Sans Souci travels across the United States, educating others on Native history, languages, spiritual practices and colonization. One of her most notable presentations was given at the Smithsonian American Women's History Museum, titled Native American Women Activists: Resistance, Resilience, and Passing the Torch. Sans Souci has also appeared as an interviewee for the America Masters Special: The First American Indian Doctor, a documentary about Susan La Flesche Picotte.

Some of her work as a cultural consultant has given her the opportunity to work on Crane on Earth In Sky, a puppet show by Heather Henson and with Christopher Cartmill on The Nebraska Dispatches.

== Activism ==
Renée Sans Souci is involved in a variety of Indigenous movements.
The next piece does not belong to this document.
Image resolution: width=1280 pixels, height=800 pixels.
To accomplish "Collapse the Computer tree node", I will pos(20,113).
She volunteers for the Missing and Murdered Indigenous Women movement and the Native American Women's Task Force of Nebraska, both of which address the high rates of violence against Indigenous women in North America. Sans Souci has a personal connection to the Missing and Murdered Indigenous Women, as her niece was murdered, along with one other woman, on the Omaha Reservation in 2020. Sans Souci also works with Water Protector movement. With the Water Protectors in Minnesota, she protested the Line 3 pipeline. This experience allowed her to speak at the University of Nebraska–Lincoln, for Sustain UNL.
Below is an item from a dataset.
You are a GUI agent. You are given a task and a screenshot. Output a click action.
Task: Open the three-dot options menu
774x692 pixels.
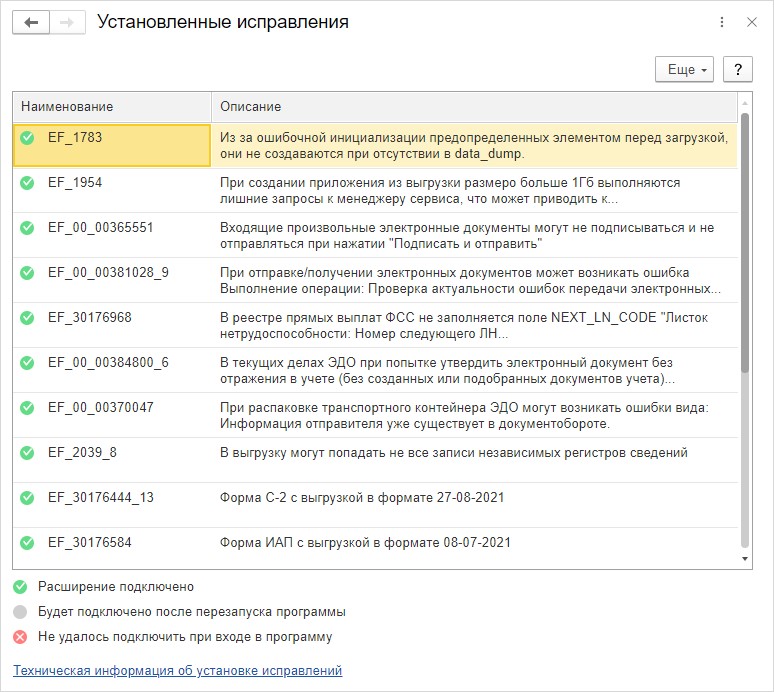coord(722,22)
In addition to these activist organizations she participates in, she serves as a board member for Nebraskans for Peace, Grinding Stone Collective, Stand in for Nebraska, Nebraska Indian Child Welfare Coalition, Nebraska Steering Committee for Project Learning Tree, and Project WET. She was also a volunteer for the Tribal Education Department National Assembly where she learned of decolonization practices that she uses in her teachings throughout the Great Plains. In her hometown of Lincoln, Sans Souci protested against Lincoln development and expansion, which could not only close Niskíthe Prayer Camp but also endanger the Fish Farm Sweat Lodge, which both reside on important historically native land for the Omaha and Otoe-Missouria people. For her work as an advocate for the native community in Lincoln, Sans Souci was a finalist for the Inspire Founders Award. Part of Renée's volunteer work includes speaking at events and conferences. In 2022, she was a featured speaker on the importance of the Platte River at the Platte River Basin Conference.